Sunday, October 12th, 2008

“The hardest thing about any political campaign is how to win without proving that you are unworthy of winning.” Adlai Stevenson

With so many different polls tracking the progress of the two election ‘08 campaigns, this is a great at-a-glance view of everything that’s happened since the start of the year.

I found it on my new favourite blog, Daily Kos, an great source of up-to-the-minute info, insight and analysis, coming from a solidly left-wing point-of-view.  Their analysis of the polling so far is well worth a read, but what really caught my eye is the way things have gone downhill for the GOP since the Republican convention.

Whatever advantage McCain gained from the unveiling of Sarah Palin as his running-mate, it turned out to be pure novelty value. It was only a matter of days before the lip-gloss started to come off for the thinking members of the American electorate, many of whom will have watched her famously assert in an interview with Charles Gibson that her governorship of a state within sight of Russia constituted valuable foreign policy experience.

time.jpgPalin made matters worse by defending this claim in a subsequent interview with CBS’ Katie Couric.  Pretty soon it became obvious that Palin was just getting started, and that there was no question, however simple or straightforward, to which she could not provide a confused, convoluted and often meaningless answer.

The first crime in politics is to lack the knowledge to field a question (especially if that question relates to a basic detail of, say, the policy platform on which you’re standing).  The second, perhaps greater crime is to then lack the charm, articulacy and guile to be able to talk your way out of the corner you’re in without being exposed as the utter bullshitter you undoubtedly are.

On the strength of the Couric interviews you could send Palin down for life.

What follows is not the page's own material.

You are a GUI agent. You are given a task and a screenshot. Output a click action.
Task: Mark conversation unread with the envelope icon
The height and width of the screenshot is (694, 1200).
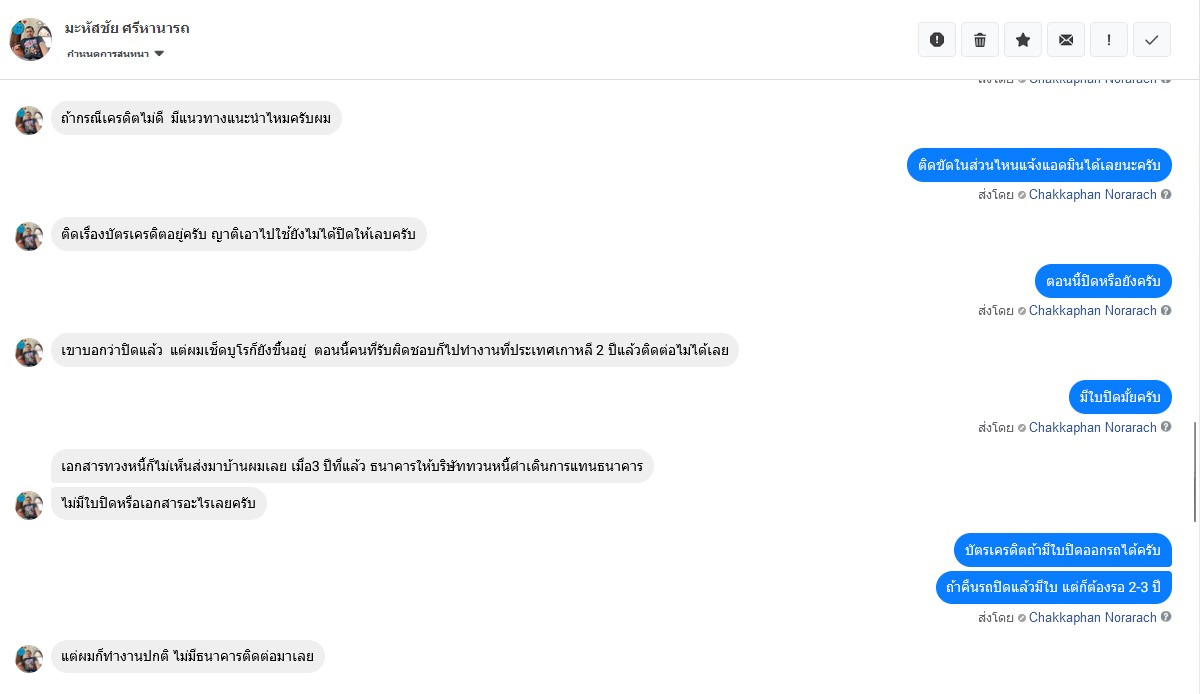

Her shortcomings were so manifest that McCain made an eleventh hour decision to join her for one of the follow-up interviews.  This enabled him to define the direction of their response to Couric’s questions, before deferring to Palin on the benevolent if somewhat belated assertion that she was more than capable of speaking for herself.

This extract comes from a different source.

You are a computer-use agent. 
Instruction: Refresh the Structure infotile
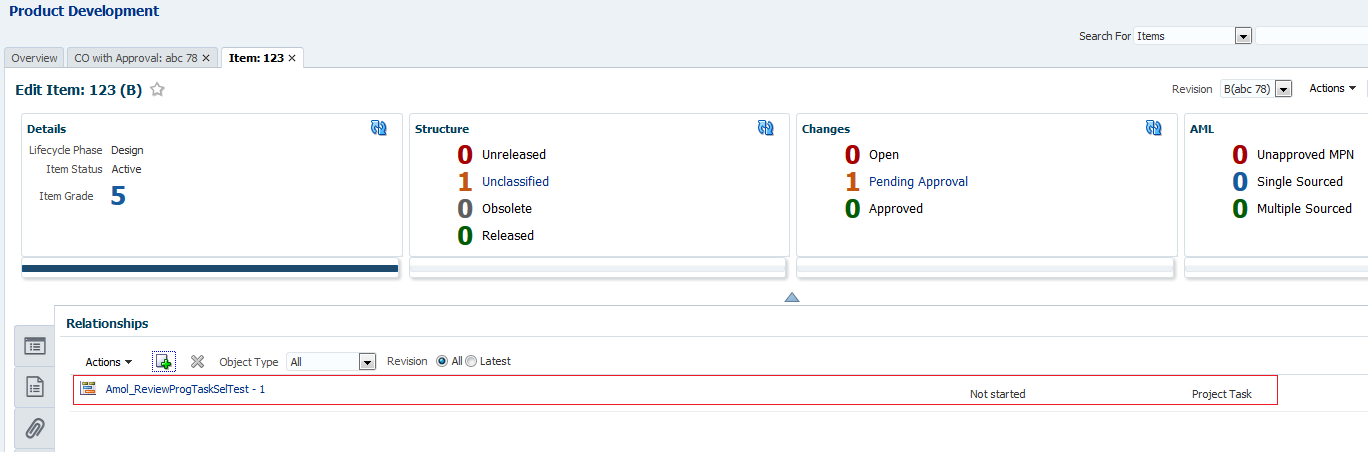pos(766,128)
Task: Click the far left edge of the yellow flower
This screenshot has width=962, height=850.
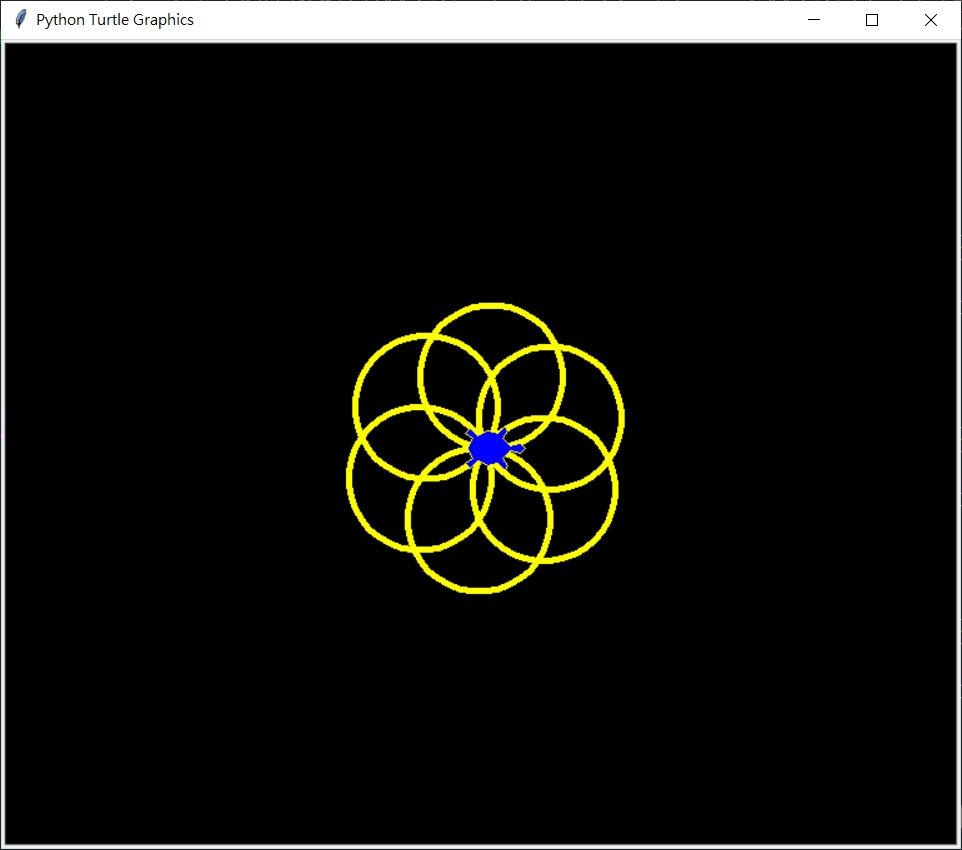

If the shine was starting to come off the hockey mom with the electorate, in the hands of Saturday Night Live’s Tina Fey she was an instant hit.  Fey’s impersonation was uncannily familiar, not least because for much of the time she was simply repeating Palin word for word.  As a politician, it’s not a good sign if all somebody has to do is change the context of the things you’re saying in order to create ready-made, weapons-grade satire.

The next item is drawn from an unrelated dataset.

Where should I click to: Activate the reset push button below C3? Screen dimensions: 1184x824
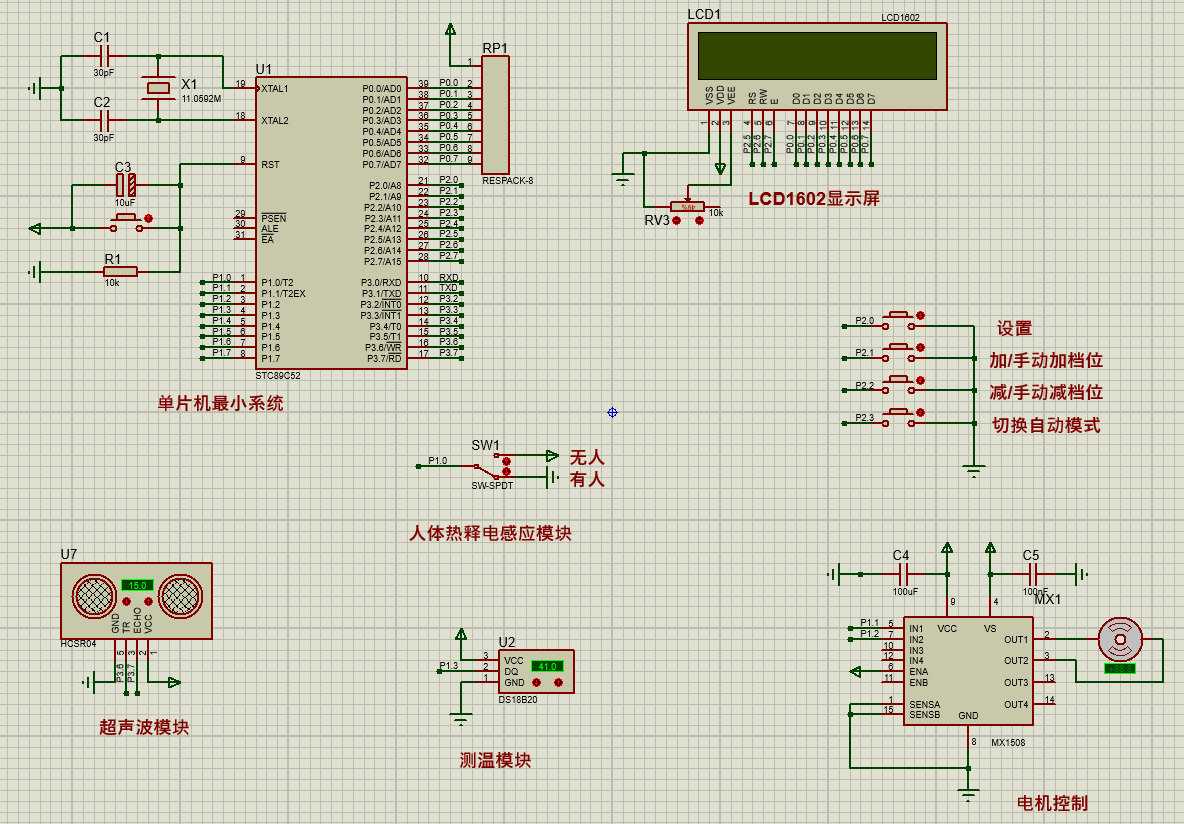click(x=125, y=221)
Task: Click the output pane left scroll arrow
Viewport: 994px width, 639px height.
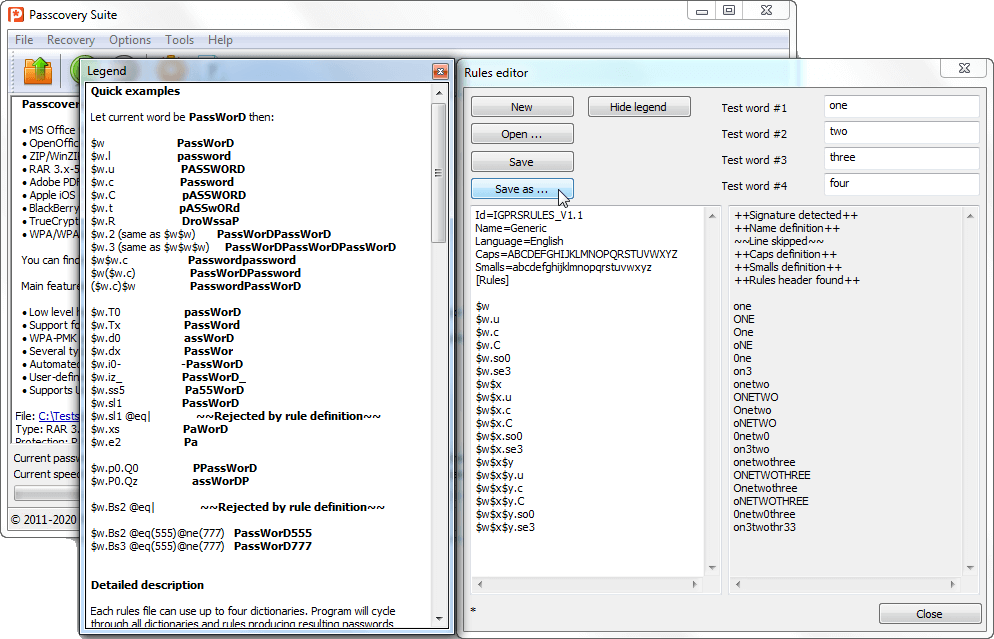Action: 738,584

By the time the VP debate came around, anybody who’d been paying any attention at all would have found their mind boggling at the idea of Palin going toe-to-toe for ninety minutes with someone as knowledgeable and experienced as Joe Biden.  History may record that she coped well, but that will only be to say that, so far out of her depth, she managed to tread water.  History ought to record that it was Joe Biden who delivered a truly classy performance, letting his superior knowledge and experience speak for itself without ever appearing unduly superior or condescending towards his opponent.

new-yorker-cover.jpgAt this stage McCain and his campaign strategists must have been realising that what they had in Palin was a blunt instrument, and that she should be used as such.  They would also have been realising that, however ardently they might claim to have won the various debates, the polls demonstrated otherwise.  Hence their decision to try and ‘turn the page on the economy’, focusing instead on raising questions about the character and background of their opponent. Palin spearheaded this attack, suggesting in an interview that the electorate ought to be giving more of their attention to Obama’s relationship with reformed domestic terrorist Bob Ayers.

It’s reassuring in this day and age to witness how disastrous the decision to ‘go negative’ proved to be for McCain.

Disastrous, because since then the economy has kept itself very much on the agenda, by continuing to deteriorate in a way that nobody, least of all a prospective president of the USA, could possibly afford to ignore.

Disastrous, because Obama saw it coming, and lay in wait, releasing a series of advertisements exposing the cynicism of his opponent’s approach, and drawing attention to McCain’s own dubious association with the Keating 5 (not to mention Sarah Palin’s links to a secessionist Alaskan independence organisation).

Disastrous, because it introduced the word ‘terrorist’ into the lexicon of the Republican campaign, leaving McCain open to accusations of radicalizing his supporters, reinforced by the sudden appearance of words like ‘treason’, ‘traitor’ and ‘terrorist’ coming from the audiences at his increasing hateful and vitriolic rallies.

And, more than anything, disastrous because, for a reason that I will probably never understand, the McCain camp decided to announce exactly what they were doing, and why they were doing it.  To quote the ‘top McCain strategist’ in question, “if we keep talking about the economic crisis, we’re going to lose.”  Unsurprisingly, Obama has had no difficulty turning these words against them.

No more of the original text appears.